To make time for all this reading I first slashed my working week to the sensible number of hours stated in my contract. No more evenings and weekends feeding the insatiable Metrix. From now on, strictly office hours only. I then started writing semi-fictional vignettes as a way of limbering up for the daunting task of writing a first novel in a second language. For instance, I wrote about how our Madrid flat was once burgled by our upstairs neighbor, about the time I was attacked by street dogs in Bucharest, about doing anthropological fieldwork in Borneo, and so on. These vignettes were fun to write, and I learned a few tricks along the way, but the larger narrative arc around my improbable Spanish hero proved elusive.
Finding the story
The turning point came a couple of months ago. My literary mentor, Kate Ryan, had suggested I read Peter Temple, an Australian crime writer of South African origin. Temple writes with remarkable economy, wit and precision, and in his taut dialogues he nails the Australian vernacular. Reading An Iron Rose I realized that what was missing from my novel-in-progress – besides economy, wit and precision – was a murder. So I ‘borrowed’ the opening scene from An Iron Rose to launch my own story. Instead of Temple’s suspicious suicide of a retired cop’s best friend in rural Victoria, I began my story with the strange death of Roberto Segura, the son of the Spanish military attaché in London. I made Roberto into a radical leftist anthropology student and a friend of my hapless protagonist, Juan Pinas, who is recruited by Spanish intelligence to help them investigate his death.
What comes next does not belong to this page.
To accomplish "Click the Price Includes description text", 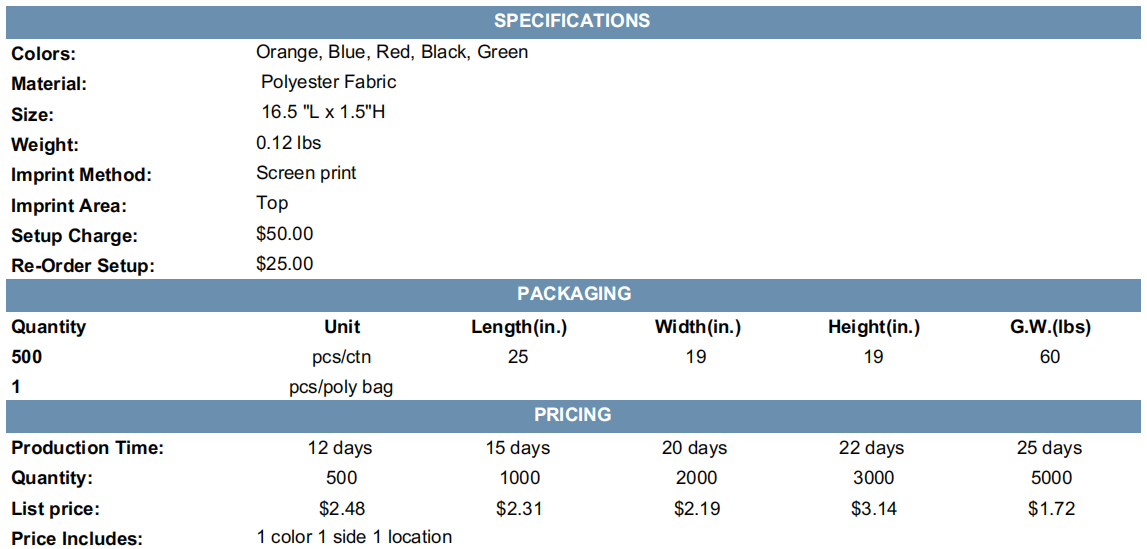I will pyautogui.click(x=354, y=537).
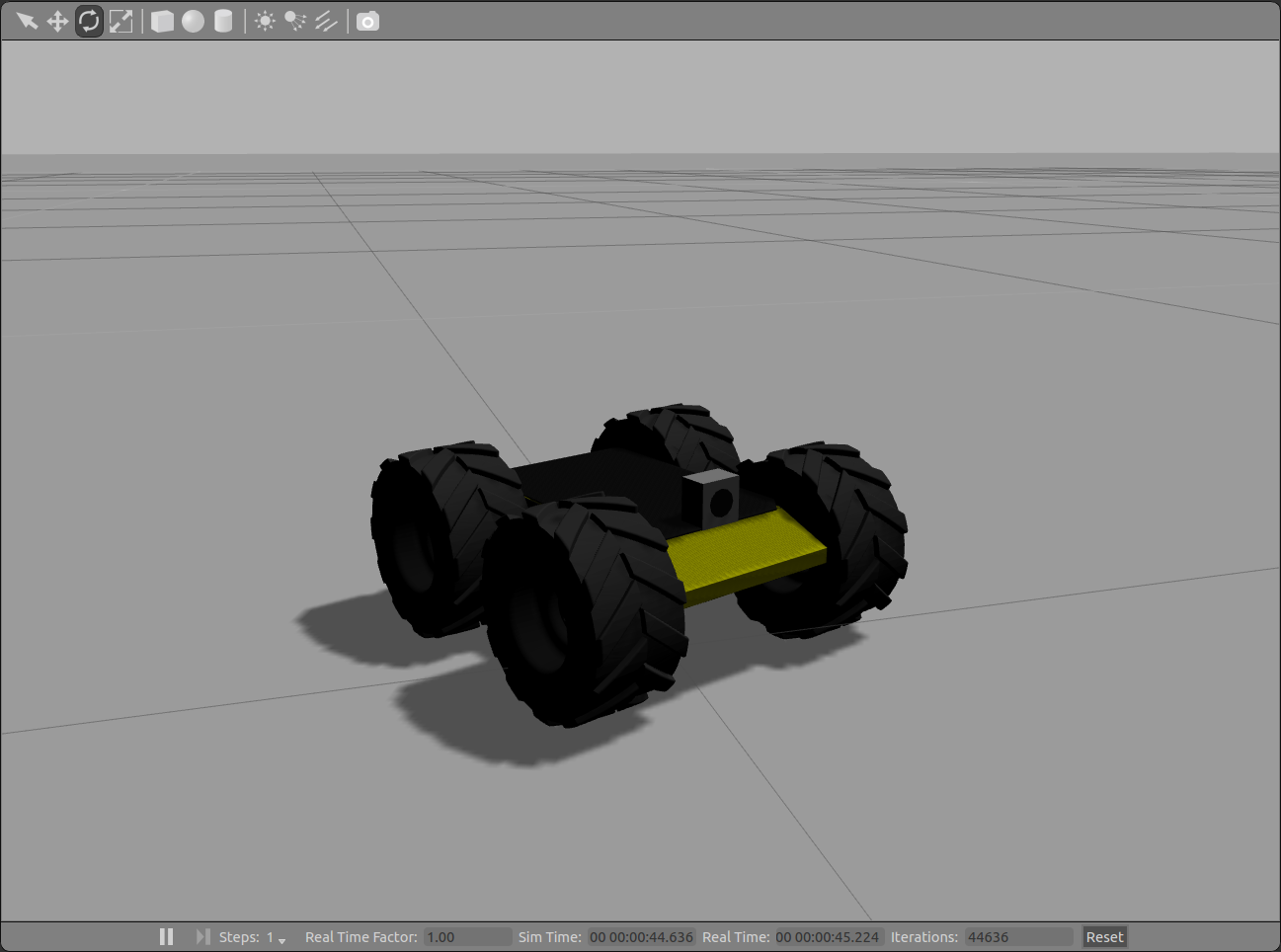Pause the simulation
Viewport: 1281px width, 952px height.
tap(166, 936)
Without giving too much away, I can reveal that the spooks enrol Pinas in an ethnographic methods course so that he can immerse himself in Roberto’s world and find his killer. The course is taught by the maverick British anthropologist Dr. Frank Millbart, who was once Roberto’s mentor. Millbart has serious political ambitions. He’s just founded the London Independence Party (LIP) to take London out of the UK (and the EU) through a referendum. He is also very popular with students. They love his idea of the anthropologist as a ‘cultural whodunit’ detective: if you want to understand how a culture has changed, you must first figure out who exactly did the changing. The issue is not merely academic, as Millbart wants to use his anthropological expertise to alter the course of British history by paying LIP service to the cause of revolution.
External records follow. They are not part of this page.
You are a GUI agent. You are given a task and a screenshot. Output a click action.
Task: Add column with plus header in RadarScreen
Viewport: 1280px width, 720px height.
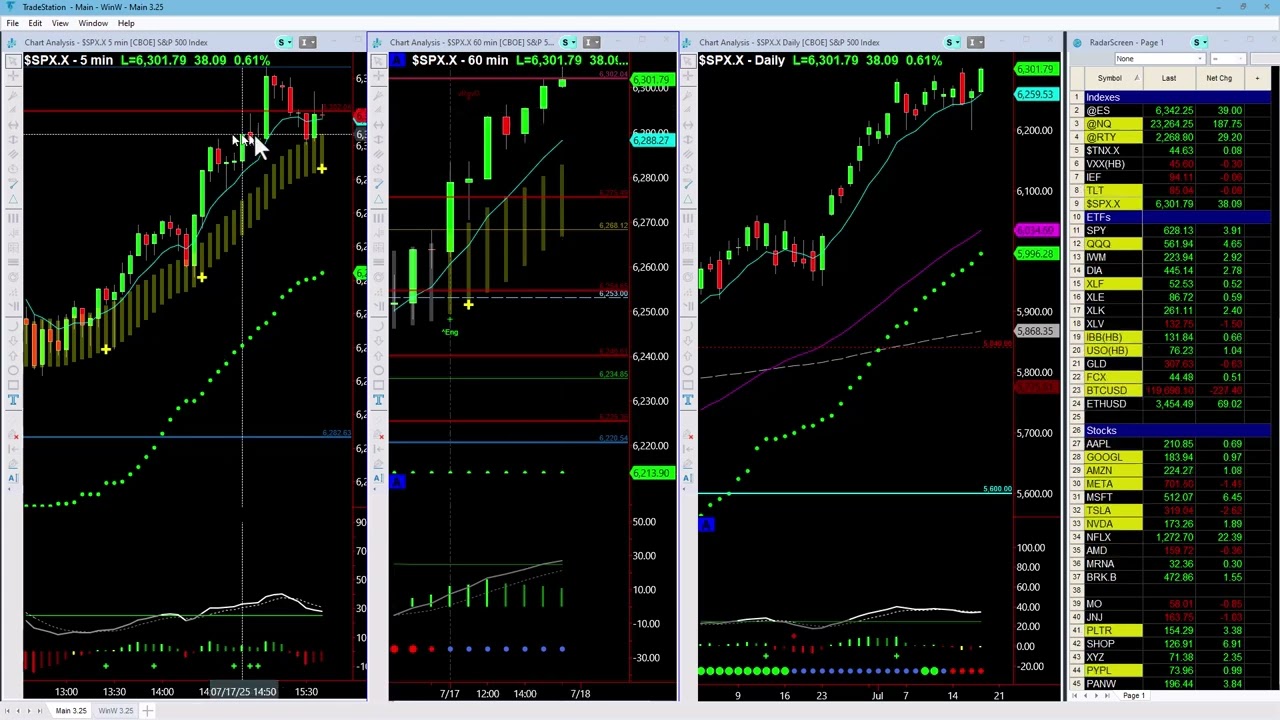[x=1257, y=78]
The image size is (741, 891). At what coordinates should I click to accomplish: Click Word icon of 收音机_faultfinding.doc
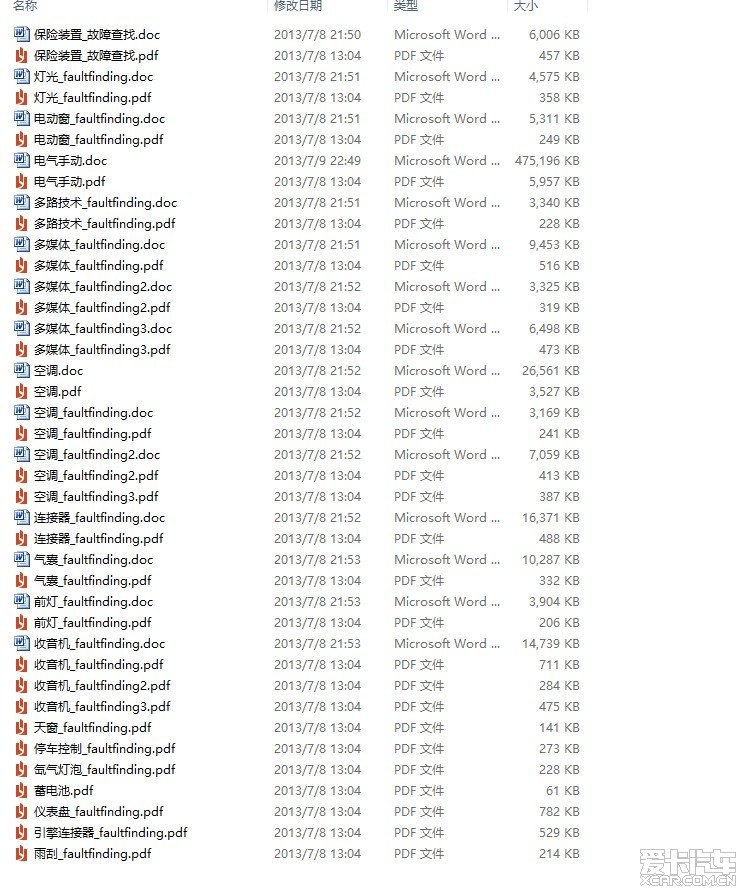(x=22, y=643)

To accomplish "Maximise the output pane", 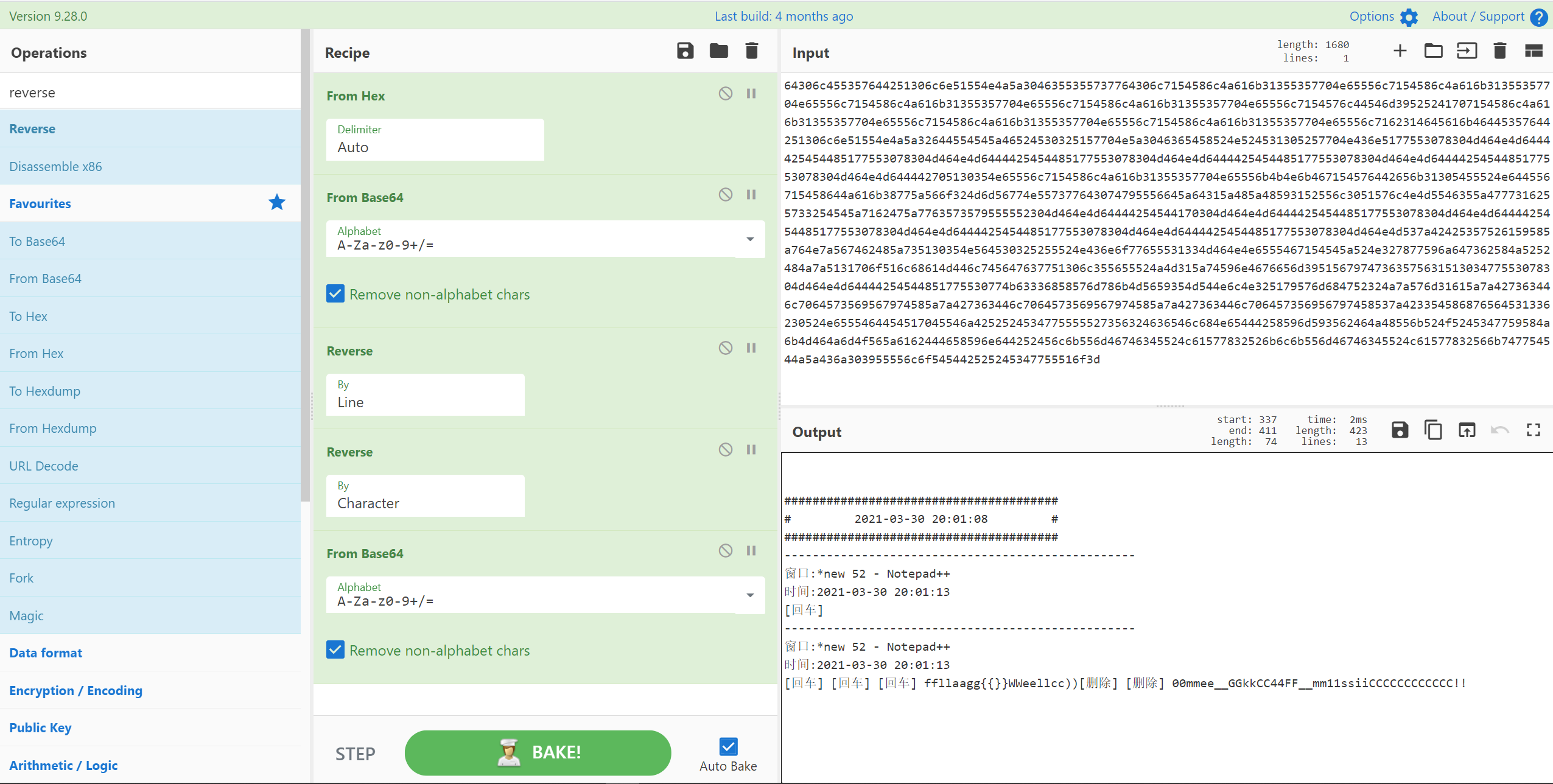I will [x=1533, y=430].
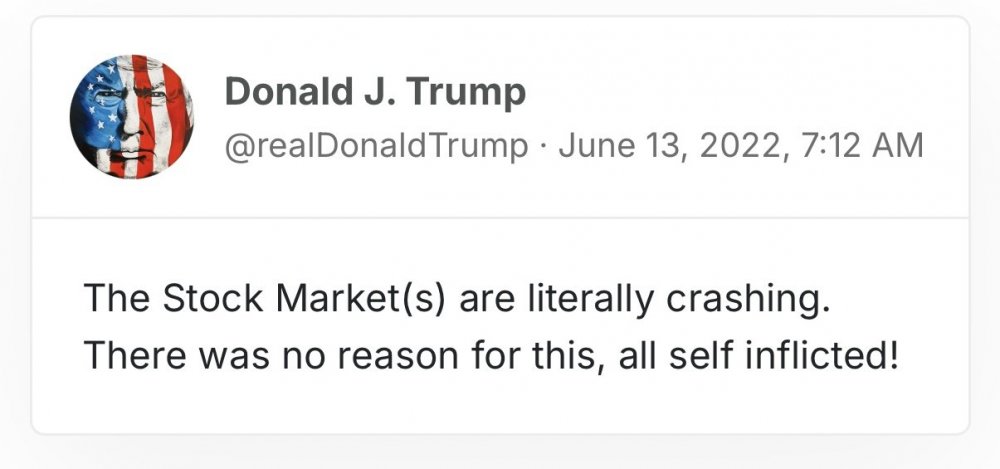The width and height of the screenshot is (1000, 469).
Task: Click the flag-painted profile avatar
Action: coord(132,117)
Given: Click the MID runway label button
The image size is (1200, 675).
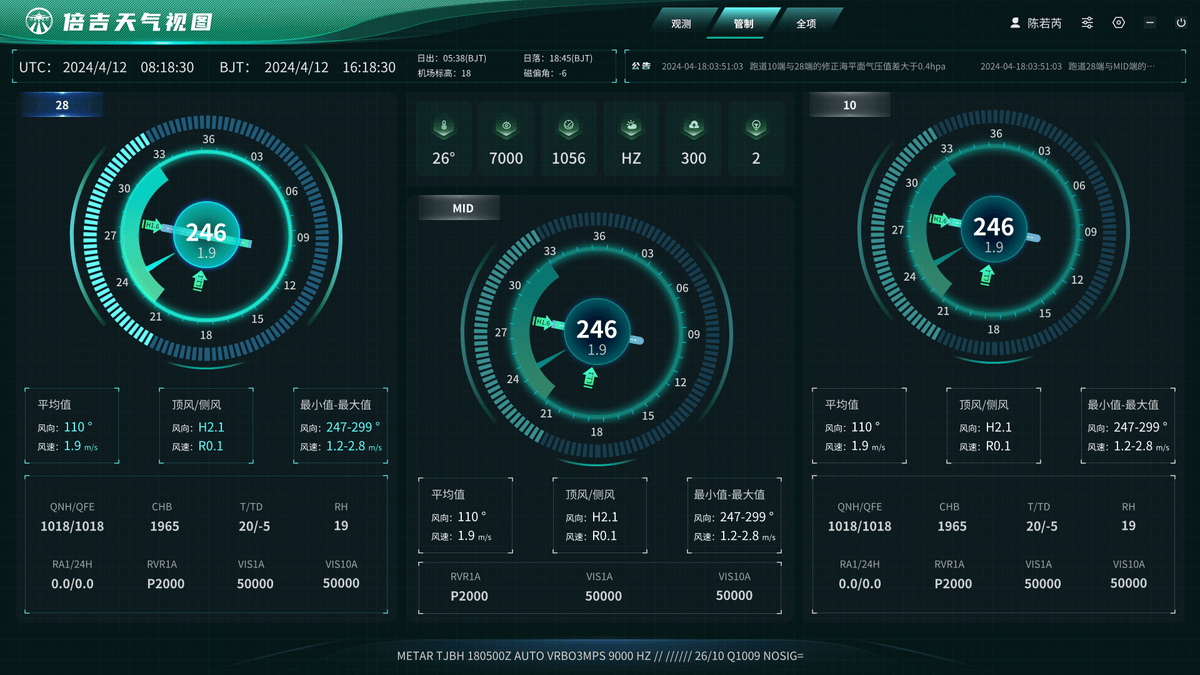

Thanks to the classic gambit of a murder investigation, I could now get the novel underway. Roberto’s death raised a series of intriguing questions that I’m now trying to answer. Who was Roberto Segura? Who killed him? Are Pinas and/or Millbart implicated in his death? How will Millbart’s cultural whodunit method shape the murder investigation? Will his method help him break up the UK? How and when will Millbart turn into a terrorist? What drives him and the other main characters? What are the things and people that really matter to them? Why?
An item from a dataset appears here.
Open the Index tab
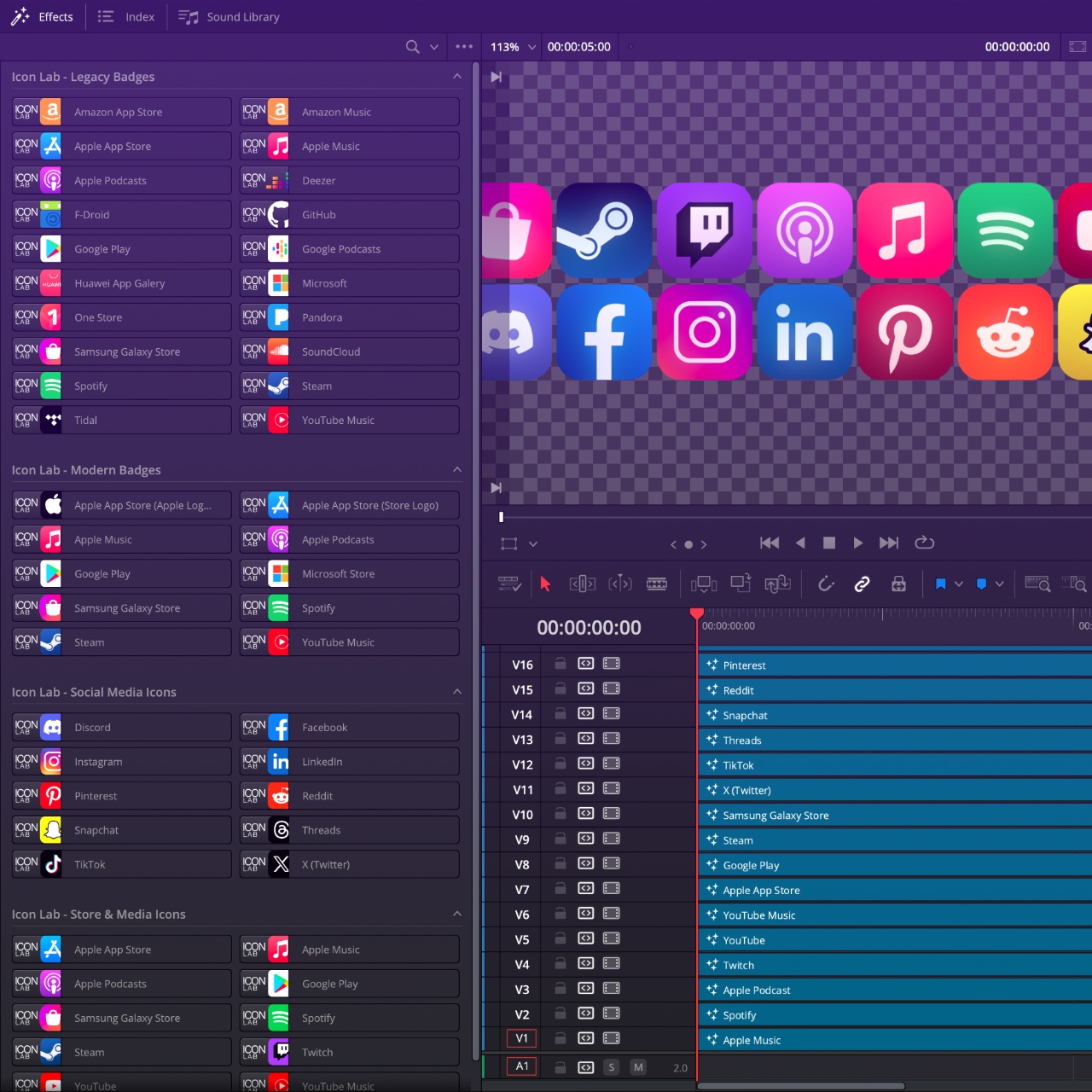 coord(126,17)
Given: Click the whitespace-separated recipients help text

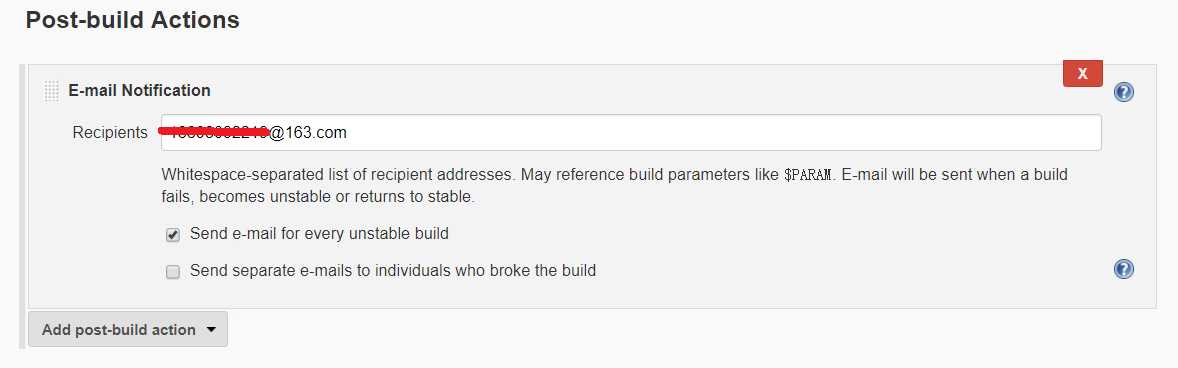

These novelistic questions are, in fact, the kinds of questions we ask in social science research – at least in my discipline. In anthropology we immerse ourselves in a social world and ask questions about its denizens and their everyday dramas. This is precisely how I researched and wrote my last book, The Rise of Nerd Politics (Pluto, 2018), based on a multi-sited ethnography of digital activists in Spain and Indonesia. By asking questions about my research participants, I was able to conjure up a social world hiding in plain sight: the world of nerd politics.
Like anthropological fieldwork, for me novel writing is turning out to be an open-ended exploration; an inductive rather than deductive process. I’m less of a plotter than a ‘pantser’ – an American English term that refers to someone who ‘flies by the seat of their pants’ to see where the story may lead them. I suspect most ethnographers are pantsers, not plotters.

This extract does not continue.